I found myself staring blankly into the bathroom mirror as I made fish-like faces at the mirror. All I could think about was my Bulletproof coffee that was calling my name in the kitchen. No, I wasn’t doing a morning face gym workout, but desperately attempting to gather saliva (of course). I was trying to muster up enough spit to fill this tiny plastic tube so I could ship it off and scientists could extract my DNA from my saliva sample — just a casual morning. This, my friends, is called Fitness Genes, a DNA test that curates your nutrition and fitness routine based on your genetic makeup. Is your science nerd totally geeking out right now? Because mine is. I waited patiently for my results to return and about a month later, voila, my DNA analysis, personalized workout advice, and genetically tailored diet plan popped into my inbox like a fitness fairy god mother.
Now more than ever, it’s very important for me to know how my body is going to respond to different foods and workouts post-cancer treatment — especially since I’m experimenting with raw-vegan (ish).

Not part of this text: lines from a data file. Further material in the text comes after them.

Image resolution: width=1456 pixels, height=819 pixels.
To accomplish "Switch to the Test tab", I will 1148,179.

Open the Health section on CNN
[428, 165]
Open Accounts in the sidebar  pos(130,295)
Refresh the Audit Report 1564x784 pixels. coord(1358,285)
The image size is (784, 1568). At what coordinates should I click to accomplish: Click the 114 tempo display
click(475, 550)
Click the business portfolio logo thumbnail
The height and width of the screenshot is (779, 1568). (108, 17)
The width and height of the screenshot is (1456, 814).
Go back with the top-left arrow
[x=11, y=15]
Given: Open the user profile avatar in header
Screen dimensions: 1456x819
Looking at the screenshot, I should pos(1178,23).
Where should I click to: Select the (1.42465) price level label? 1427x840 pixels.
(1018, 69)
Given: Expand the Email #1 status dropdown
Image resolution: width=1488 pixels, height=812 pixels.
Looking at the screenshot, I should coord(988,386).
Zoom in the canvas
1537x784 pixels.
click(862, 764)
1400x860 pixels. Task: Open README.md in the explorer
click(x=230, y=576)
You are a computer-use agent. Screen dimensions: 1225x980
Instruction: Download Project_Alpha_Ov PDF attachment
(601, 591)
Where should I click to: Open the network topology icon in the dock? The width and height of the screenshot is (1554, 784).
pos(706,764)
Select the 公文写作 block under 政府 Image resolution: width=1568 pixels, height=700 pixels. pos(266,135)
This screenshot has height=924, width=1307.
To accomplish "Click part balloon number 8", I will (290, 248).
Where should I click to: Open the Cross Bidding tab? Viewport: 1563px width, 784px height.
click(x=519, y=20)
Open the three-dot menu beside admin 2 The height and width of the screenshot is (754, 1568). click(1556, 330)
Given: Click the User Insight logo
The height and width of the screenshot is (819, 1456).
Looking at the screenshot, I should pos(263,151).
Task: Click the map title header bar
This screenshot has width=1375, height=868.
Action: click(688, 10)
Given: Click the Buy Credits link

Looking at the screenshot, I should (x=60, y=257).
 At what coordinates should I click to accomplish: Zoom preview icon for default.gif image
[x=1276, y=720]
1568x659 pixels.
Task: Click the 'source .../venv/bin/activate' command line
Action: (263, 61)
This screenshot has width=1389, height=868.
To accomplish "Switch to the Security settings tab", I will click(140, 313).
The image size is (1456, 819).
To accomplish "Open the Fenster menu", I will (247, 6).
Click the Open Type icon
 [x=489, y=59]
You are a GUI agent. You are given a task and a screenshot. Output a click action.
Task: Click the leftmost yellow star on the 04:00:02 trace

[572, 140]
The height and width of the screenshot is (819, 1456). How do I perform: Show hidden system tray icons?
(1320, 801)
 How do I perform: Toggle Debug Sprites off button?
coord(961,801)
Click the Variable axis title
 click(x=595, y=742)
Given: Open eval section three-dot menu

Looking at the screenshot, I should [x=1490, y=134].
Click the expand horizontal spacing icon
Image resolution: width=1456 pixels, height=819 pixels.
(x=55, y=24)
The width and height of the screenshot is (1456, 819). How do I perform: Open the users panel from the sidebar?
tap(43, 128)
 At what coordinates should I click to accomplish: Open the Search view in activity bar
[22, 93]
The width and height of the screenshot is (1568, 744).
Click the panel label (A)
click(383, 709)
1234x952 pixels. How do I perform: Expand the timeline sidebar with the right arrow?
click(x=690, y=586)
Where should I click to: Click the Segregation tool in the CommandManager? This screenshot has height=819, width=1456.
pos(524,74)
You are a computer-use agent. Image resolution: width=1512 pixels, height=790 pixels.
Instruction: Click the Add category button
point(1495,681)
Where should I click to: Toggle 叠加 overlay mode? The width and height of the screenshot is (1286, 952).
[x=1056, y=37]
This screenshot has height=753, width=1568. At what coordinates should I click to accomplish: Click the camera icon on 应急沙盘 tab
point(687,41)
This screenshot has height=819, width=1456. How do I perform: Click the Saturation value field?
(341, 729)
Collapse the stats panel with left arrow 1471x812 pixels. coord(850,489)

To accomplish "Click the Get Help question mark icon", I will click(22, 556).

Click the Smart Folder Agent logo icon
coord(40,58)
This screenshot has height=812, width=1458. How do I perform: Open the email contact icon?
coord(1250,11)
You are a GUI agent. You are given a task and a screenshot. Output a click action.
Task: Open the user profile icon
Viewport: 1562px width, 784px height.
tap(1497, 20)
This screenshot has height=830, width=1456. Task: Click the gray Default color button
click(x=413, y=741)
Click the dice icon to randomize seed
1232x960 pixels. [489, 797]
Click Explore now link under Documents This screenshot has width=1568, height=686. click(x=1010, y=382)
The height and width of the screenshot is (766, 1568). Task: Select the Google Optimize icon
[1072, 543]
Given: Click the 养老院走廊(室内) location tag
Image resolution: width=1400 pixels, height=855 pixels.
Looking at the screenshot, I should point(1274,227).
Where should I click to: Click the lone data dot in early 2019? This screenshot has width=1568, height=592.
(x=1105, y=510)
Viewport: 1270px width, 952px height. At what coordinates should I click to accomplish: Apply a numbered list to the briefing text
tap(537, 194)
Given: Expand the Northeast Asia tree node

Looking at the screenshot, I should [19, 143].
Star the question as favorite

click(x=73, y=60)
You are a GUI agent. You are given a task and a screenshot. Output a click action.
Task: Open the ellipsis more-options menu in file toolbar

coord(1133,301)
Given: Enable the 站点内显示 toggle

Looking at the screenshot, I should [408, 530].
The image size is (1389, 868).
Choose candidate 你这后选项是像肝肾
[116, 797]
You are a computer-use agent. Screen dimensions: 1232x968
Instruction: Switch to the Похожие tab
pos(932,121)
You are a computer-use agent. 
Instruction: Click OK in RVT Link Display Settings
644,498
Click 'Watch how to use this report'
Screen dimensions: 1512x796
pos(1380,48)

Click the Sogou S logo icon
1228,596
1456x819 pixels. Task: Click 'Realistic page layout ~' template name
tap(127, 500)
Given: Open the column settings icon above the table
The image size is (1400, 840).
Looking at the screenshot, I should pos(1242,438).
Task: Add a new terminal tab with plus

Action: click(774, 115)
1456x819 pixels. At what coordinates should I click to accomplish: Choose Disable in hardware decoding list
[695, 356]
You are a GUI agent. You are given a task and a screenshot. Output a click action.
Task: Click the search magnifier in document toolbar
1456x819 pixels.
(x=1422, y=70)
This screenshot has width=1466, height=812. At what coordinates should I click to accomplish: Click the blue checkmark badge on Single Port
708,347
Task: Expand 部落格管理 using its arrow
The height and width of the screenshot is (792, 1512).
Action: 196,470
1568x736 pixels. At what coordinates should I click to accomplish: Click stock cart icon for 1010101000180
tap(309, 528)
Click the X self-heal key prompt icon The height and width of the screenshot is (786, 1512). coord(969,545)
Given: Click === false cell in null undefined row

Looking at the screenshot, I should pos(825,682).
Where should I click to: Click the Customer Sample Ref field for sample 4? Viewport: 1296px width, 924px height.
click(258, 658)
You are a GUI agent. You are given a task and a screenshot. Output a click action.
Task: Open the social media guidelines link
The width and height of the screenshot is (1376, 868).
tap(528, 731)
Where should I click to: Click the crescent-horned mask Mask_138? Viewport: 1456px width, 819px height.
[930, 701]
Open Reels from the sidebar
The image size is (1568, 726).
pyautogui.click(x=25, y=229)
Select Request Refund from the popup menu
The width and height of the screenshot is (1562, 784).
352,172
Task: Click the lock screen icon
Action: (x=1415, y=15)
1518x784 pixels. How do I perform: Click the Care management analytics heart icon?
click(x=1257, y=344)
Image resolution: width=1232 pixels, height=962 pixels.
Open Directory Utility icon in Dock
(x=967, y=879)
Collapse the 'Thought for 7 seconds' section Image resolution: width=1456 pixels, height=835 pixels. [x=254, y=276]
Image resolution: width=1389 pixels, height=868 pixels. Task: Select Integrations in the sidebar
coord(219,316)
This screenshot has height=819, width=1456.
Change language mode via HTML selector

If you didn’t get the “ish” part, keep reading! Cancer patients should especially be aware of how to best fuel and train their body post-treatment because they are in such a fragile state.
I scrolled through the massive amounts of data and, I’m not going to lie, it was a little overwhelming with a lot of scientific terms. Thankfully my nutritionist, Kelly Leveque, and Google helped me drive home some key insights.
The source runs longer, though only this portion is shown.